Mahesa menoleh, bikin Hema bisa melihat dengan jelas matanya yang merah efek kantuk. "Karena kamu pacaran sama perempuan yang Jere suka. Enggak takut dia kecewa sama kamu, Hem?" Mahesa mendengkus samar mendapati raut wajah Hema yang kentara kaget. "Tadi sore, aku nggak sengaja lihat kamu sama Thalia di depan kelas kalian. Sesuatu yang kalian lakuin tadi sore gak lumrah dilakuin dua orang yang temenan."

Hema menelan ludah susah payah. Mati kutu ketahui Mahesa saksikan ketika dirinya dikecup oleh Thalia.

"Kalau aku nyangka kalian pacaran, enggak salah, 'kan?" tanya Mahesa.

Hema mengangguk dengan mudah, lagipula dia tidak ada niatan untuk menyembunyikan kedekatan dengan Thalia. "Kamu kecewa juga ke aku?"

"Kenapa aku harus?" Mahesa ulas senyum tipis. "Aku enggak punya hak untuk merasa kecewa ke kamu, Hem."

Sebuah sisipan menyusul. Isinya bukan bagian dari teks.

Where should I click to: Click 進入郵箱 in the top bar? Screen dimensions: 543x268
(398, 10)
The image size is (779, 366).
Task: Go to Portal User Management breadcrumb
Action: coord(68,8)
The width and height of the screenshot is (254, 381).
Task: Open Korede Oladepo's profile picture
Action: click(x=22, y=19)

"Kalau Jere marah ke aku, kamu bakal di pihak siapa?" Seingat Hema, dulu Mahesa dan Reyhan memihak Jere. Ketiganya mendiamkan Hema dan Nata—Nata dicuekin juga lantaran pro Hema—selama dua mingguan. Apakah kali ini pengabaian itu bakal terulang?

Mahesa terkekeh. "Kenapa aku harus memihak salah satu dari kalian? Itu bukan sesuatu yang perlu aku ikut campuri gak, sih?" Mahesa menghela napas sekali lagi. "Kalau Jere marah, ya biarin aja untuk beberapa waktu. Manusiawi dia merasa kecewa sama kamu, tapi jangan sampe pertemanan kalian rusak cuma gara-gara cewek."

Hema mengulum bibir, tatapannya jatuh pada beberapa pasang sandal jepit yang tergeletak rapi di undakan tangga teratas. Sunyi mendekap bahu mereka selagi Hema merenungkan ucapan Mahesa. Dulu, Mahesa akui terang-terangan ketidaksukaannya atas kedekatan Hema dan Thalia yang menjurus ke romansa. Nasehati Hema jika menjalin hubungan lebih dari teman dengan Thalia berpotensi bikin Hema terluka. Selain ada perasaan Jere yang harus Hema hargai, juga karena Hema dan Thalia tak setara. Mahesa tak mau Hema direndahkan. Waktu itu Hema menanggapi dengan tawa, rungunya lancar menampik rasa, berdusta pada Mahesa jika ia menganggap Thalia sebatas teman. Namun, malam ini, kenapa Mahesa tampak longgar menerima hubungan Hema dan Thalia? Sekadar meminta tetap menjaga pertemanan dengan Jere untuk jangan sampai renggang?